CAMP HILL, Pa. -- The state's top oil-and-gas regulator said there has been too much concern about drilling issues that don't exist while environmental officials have worked to manage the problems that have arisen from hydraulic fracturing.
"I feel like I'm trying to convince the public that Sasquatch doesn't exist," said Scott Perry of the Department of Environmental Protection, during his remarks at a construction industry event here on Friday.
He said the cries that the fracking process will contaminate water supplies has overshadowed the steps taken by DEP to regulate water withdrawals, set guidelines for building holding ponds and cementing well casings, and mandate the quality of wastewater to be discharged.
Mr. Perry, who serves as DEP's deputy secretary for oil and gas management, also contested criticisms that hydraulic fracturing isn't regulated. He said that while federal officials do not oversee it, drillers are liable under the state's Clean Streams Law and the Oil and Gas Act.
"It's important to point this out, because I think if the public loses confidence in the department's ability to manage this industry, it's going to have some consequences and perhaps some unfortunate policy decisions will be made," he said. "It ultimately will result in less opportunities for everyone."
He, and the panel of local government and industry officials who followed him, touted what they described as current successes and long-term effects from shale drilling.
Amy Gilbert, a stakeholder relations adviser for Talisman Energy, said the company currently has enough land under lease that they could continue to drill wells for another 10 years.
She noted the 20,000 direct jobs and thousands of other positions in supportive fields that the Department of Labor and Industry says have been created.

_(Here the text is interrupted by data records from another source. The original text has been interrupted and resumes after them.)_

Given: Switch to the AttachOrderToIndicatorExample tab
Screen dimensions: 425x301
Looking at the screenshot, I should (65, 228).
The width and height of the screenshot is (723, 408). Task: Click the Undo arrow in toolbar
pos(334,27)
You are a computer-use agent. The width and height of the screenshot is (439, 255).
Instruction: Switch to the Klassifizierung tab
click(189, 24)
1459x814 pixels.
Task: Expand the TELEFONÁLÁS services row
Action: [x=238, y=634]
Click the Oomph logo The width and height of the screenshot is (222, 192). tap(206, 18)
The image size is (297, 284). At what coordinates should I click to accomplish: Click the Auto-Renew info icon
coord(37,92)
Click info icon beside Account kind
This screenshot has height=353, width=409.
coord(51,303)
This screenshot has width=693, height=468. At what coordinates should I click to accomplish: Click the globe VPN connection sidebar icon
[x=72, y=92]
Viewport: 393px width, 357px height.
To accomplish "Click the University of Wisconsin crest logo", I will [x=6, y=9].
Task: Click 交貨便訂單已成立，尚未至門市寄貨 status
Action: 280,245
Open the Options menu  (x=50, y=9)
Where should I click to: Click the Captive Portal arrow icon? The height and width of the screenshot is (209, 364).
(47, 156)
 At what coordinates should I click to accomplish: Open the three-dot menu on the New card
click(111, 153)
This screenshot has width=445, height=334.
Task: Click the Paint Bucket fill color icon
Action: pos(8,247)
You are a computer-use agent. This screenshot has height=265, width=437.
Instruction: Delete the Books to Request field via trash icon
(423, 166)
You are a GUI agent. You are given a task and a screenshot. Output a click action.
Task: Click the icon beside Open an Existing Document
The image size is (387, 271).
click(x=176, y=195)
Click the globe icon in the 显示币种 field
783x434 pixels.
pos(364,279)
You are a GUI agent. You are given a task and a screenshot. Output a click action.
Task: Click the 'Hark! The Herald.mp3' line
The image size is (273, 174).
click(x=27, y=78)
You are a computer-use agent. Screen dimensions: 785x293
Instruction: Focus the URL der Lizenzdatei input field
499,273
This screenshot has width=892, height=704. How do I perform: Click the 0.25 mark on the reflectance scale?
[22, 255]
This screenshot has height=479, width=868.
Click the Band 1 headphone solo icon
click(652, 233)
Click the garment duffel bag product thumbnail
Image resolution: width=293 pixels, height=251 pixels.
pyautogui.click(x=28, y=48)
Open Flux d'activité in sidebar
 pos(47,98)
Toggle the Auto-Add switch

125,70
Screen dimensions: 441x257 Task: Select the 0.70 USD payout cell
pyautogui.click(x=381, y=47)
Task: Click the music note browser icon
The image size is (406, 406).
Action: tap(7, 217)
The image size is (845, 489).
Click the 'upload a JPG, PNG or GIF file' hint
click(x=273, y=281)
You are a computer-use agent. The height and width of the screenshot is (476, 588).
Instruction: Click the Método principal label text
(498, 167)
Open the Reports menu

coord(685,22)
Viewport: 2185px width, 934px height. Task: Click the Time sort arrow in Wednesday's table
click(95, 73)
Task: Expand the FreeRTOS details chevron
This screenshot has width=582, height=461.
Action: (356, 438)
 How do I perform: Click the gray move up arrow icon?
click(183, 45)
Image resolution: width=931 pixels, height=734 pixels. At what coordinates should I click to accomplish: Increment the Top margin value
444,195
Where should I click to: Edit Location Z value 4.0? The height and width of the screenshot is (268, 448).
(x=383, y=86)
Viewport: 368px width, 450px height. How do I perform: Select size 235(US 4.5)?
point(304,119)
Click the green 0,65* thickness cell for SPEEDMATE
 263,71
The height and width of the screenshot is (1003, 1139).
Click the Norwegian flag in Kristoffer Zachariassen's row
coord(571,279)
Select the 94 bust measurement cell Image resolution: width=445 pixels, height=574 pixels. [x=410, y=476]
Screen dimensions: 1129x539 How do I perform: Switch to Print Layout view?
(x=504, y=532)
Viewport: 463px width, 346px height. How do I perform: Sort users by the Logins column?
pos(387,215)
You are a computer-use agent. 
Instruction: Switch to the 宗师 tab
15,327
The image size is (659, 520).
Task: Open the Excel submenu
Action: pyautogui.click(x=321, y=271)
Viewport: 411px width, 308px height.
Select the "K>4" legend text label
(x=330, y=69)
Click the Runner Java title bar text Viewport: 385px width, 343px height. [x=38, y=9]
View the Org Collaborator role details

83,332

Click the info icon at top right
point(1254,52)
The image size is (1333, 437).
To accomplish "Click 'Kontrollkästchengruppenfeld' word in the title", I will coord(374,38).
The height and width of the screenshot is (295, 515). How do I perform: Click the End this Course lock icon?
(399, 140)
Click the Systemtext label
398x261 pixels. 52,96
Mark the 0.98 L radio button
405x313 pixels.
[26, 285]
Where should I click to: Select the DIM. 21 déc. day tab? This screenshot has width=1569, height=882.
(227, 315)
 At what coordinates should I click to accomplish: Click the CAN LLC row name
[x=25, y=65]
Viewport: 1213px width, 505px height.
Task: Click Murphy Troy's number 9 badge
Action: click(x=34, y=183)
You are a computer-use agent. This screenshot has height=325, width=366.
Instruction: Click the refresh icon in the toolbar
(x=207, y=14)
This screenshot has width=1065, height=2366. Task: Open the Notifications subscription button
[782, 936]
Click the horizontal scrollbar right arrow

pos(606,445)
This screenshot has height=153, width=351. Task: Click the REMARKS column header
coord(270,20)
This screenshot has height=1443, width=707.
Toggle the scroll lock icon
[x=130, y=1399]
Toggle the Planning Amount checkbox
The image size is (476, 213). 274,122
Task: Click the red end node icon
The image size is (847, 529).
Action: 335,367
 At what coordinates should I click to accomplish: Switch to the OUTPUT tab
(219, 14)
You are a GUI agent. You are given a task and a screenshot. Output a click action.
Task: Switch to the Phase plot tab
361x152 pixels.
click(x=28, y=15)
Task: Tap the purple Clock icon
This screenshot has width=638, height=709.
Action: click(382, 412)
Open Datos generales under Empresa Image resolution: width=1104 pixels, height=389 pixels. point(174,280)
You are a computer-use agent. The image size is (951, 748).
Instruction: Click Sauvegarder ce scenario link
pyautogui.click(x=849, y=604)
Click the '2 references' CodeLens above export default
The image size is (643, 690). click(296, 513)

More jobs would follow from expanding the use of natural gas, Mr. Perry said. He noted the interest from Royal Dutch Shell to build an ethane cracker plant to make plastics within the Marcellus region, estimated to have a $7 billion economic impact.
Southwestern Pennsylvania produces gas with excess ethane, which can create transmission issues. "This would take a problem and turn it into a resource base," Mr. Perry said.
But more regulation is on the agenda first, with the Legislature drafting a measure for consideration next month in response to the governor's plan for updated environmental rules, gas use incentives and a county-assessed impact fee on producing wells.
Panelists spoke generally in support of that proposed fee, with Ms. Gilbert of Talisman saying that her company supports the fee as long as the cost does not discourage competition.
David Sanko of the state's township supervisors association said the additional funds would help relieve some tension in those communities as well as help local governments avoid tax hikes.